Ancient Roman festival of the grove

In ancient Roman religion, the Lucaria was a festival of the grove (Latin lucus) held 19 and 21 July. The original meaning of the ritual was obscure by the time of Varro (mid-1st century BC), who omits it in his list of festivals. The deity for whom it was celebrated is unknown; if a ritual for grove-clearing recorded by Cato pertains to this festival, the invocation was deliberately anonymous (Si deus, si dea). The dates of the Lucaria are recorded in the Fasti Amiterni, a calendar dating from the reign of Tiberius found at Amiternum (now S. Vittorino) in Sabine territory.

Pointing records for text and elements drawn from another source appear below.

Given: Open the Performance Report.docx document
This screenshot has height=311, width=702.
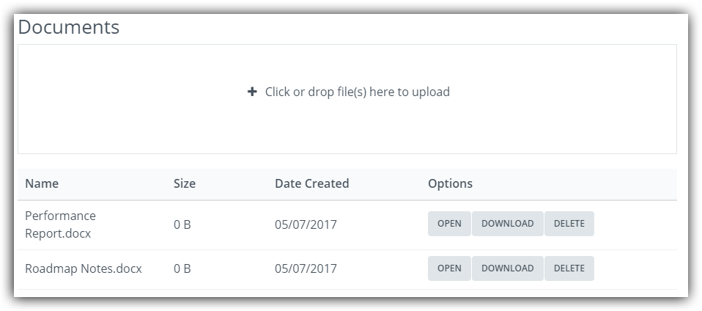Looking at the screenshot, I should click(449, 224).
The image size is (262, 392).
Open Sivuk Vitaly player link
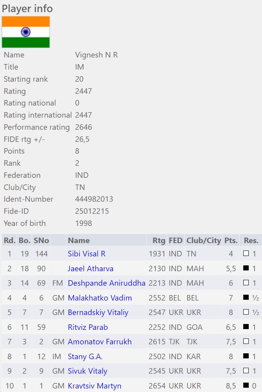coord(87,371)
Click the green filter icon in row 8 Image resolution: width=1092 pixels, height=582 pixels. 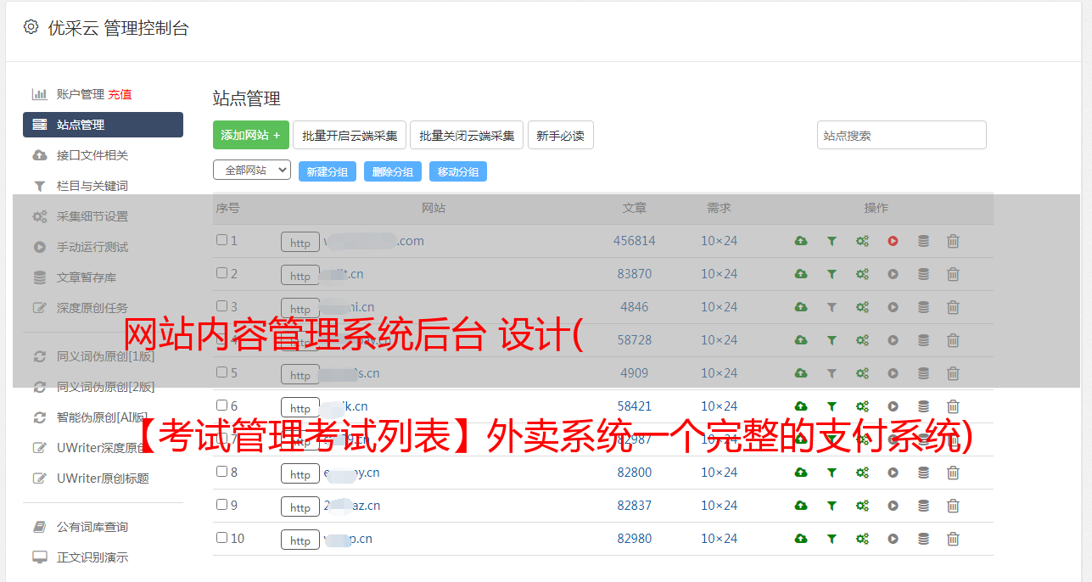(832, 473)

The Augustan grammarian Verrius Flaccus connected the Lucaria to the disastrous defeat of the Romans by the Gauls at the Battle of the Allia, which was fought on 18 July. The festival, he says, was celebrated in the large grove between the Via Salaria and the Tiber river, where the Romans who survived the battle had hidden. The Via Salaria crossed the battlefield about 10 miles north of Rome. The lucus thus would have been located on the Pincian Hill, which was later cultivated as gardens and leisure parks by Lucullus, Pompeius, Sallust and others. This explanatory story has been compared to that of the Poplifugia, which also involved the Gallic sack of Rome. The story may be more aetiological than historical. The Lucaria suggests that grove veneration was a practice which the early Romans had in common with the Gauls.

Like other "fixed holidays" (dies nefasti publici) on the Roman calendar, the Lucaria took place on days of uneven number, with an intervening day that was "non-festive". A mention by Macrobius seems to imply that the festival began at night and continued the following day. Georg Wissowa thought that it may have been connected to the Neptunalia on 23 July, when leafy huts, called umbrae, were built as shelters to protect against the hot summer sun and bulls were sacrificed. Neptune embodied fresh as well as salt water among the Romans, and the collocation of festivals in July, including the Furrinalia on the 25th, may express concerns for drought.